その結果、表9~10の通り、甘味度2~8の範囲でクエン酸酸度0.4~2.0%のL-アスコルビン酸水溶液、また、クエン酸酸度0.4~2.0%のクエン酸水溶液において、ホトリエノールによる酸味をマイルドにする効果が確認できた。
また、表11の通り、甘味度6.0となる様に甘味料製剤を添加したクエン酸酸度0.36%のL-アスコルビン酸水溶液においても、同様の効果が確認できた。
【0047】
【表9】
【0048】
【表10】
【0049】
【表11】
【0050】
<試験例8> 果汁を添加した飲料の製造例
果汁を添加した場合における効果を検証するため、L-アスコルビン酸濃度を1.0%に調製した水溶液に、液体の濃縮レモン果汁(6倍濃縮)(株式会社果香製)、濃縮りんご果汁(andre社製)を飲用時果汁濃度が5.0%となる様に添加し、各水溶液に飲用時のホトリエノール濃度が0.4ppmとなる様に1%ホトリエノール含有液体香料(エタノール溶液)を40ppm添加し、表2の基準に従って官能評価を実施した。クエン酸酸度は飲用時の値を示す。
官能評価は、香気成分を添加していない比較例8-1~2をコントロールとして評価した。
結果、表12の通り、果汁添加時においてもホトリエノールによる酸味をマイルドにする効果が確認できた。また、ホトリエノールの添加によって、飲料自体の香味をそのまま保持したまま、マイルド感が付与されたことが確認できた。
【0051】
また、粉末飲料において果汁を添加した場合の効果を検証するため、L-アスコルビン酸濃度を1.0%に調製した水溶液に、グラニュー糖を飲用時濃度6.0%(甘味度6.0)となる様に加え、粉末レモン果汁(高砂香料工業株式会社製)、粉末アップル果汁(小川香料株式会社製)、粉末ピーチ果汁(コーケンフード&フレーバー株式会社製)を飲用時果汁濃度が0.1%となる様に添加し、ホトリエノール濃度が飲用時で0.13ppmとなる様にホトリエノール含有粉末香料(ホトリエノール含有量0.13%の香料組成物)を100ppm添加し、表1、2の基準に従って官能評価を実施した。マイルド感は香気成分を添加していない比較例8-3~5をコントロールとして評価とした。クエン酸酸度は飲用時の値を示す。
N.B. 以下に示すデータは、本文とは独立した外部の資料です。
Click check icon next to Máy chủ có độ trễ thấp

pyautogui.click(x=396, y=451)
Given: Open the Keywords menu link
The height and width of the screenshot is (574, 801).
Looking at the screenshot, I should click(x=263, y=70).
結果、表13の通り、果汁を添加した場合においてもホトリエノールは、L-アスコルビン酸由来の不快感を弱め、マイルド感を付与する効果が確認できた。
【0052】
【表12】
【0053】
【表13】
【0054】
〈試験例9〉粉末飲料の製造例
L-アスコルビン酸、砂糖を配合の粉末飲料(三井農林株式会社製C&レモン)にホトリエノール含有粉末香料(ホトリエノール含有量0.13%の香料組成物)を表14の配合量となるように混合し、粉末飲料を得た。官能評価は比較例9をコントロールとして、試験例8と同様に実施した。その結果、ホトリエノール0.07ppm以上で喉のイガイガ感、収斂味が弱まり、マイルド感が付与されることが確認できた。
【0055】
【表14】
【0056】
以上の結果より、本発明の方法によって、酸味成分配合飲料の香味改善効果が確認でき、飲料自体の香味を損なうことなく、不快感が抑制されマイルド感が付与された飲みやすい飲料が得られた。